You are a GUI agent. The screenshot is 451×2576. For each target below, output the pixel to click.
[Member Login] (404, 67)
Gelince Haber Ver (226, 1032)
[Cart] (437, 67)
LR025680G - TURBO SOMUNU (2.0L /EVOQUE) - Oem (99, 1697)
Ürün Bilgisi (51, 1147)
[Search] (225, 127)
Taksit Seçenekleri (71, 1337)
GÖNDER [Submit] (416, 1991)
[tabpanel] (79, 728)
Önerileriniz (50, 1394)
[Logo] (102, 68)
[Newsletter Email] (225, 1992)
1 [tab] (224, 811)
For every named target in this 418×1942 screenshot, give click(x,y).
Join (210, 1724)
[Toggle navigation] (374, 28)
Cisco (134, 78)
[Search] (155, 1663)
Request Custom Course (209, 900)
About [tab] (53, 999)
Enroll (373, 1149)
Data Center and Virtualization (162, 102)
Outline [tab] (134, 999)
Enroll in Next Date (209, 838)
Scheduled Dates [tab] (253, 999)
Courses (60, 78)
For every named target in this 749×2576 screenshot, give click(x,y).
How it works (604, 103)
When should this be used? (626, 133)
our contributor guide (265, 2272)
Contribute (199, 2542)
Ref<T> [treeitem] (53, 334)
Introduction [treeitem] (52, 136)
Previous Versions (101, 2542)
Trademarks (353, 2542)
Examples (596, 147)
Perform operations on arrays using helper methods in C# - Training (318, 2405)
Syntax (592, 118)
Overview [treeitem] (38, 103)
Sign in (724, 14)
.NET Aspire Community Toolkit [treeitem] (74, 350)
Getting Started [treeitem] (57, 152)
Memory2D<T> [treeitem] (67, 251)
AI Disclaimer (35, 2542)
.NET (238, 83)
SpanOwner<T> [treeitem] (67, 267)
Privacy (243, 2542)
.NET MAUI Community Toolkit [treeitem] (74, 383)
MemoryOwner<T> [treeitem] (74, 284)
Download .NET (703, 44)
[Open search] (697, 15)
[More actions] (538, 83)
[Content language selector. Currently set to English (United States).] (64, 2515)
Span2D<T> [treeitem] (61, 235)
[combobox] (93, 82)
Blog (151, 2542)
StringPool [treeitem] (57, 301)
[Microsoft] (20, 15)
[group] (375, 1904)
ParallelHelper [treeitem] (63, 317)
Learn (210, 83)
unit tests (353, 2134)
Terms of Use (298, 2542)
━━━━━━━━
Given problem: List each line above that contains the word "Community".

Exercise answer:
.NET Aspire Community Toolkit [treeitem] (74, 350)
.NET MAUI Community Toolkit [treeitem] (74, 383)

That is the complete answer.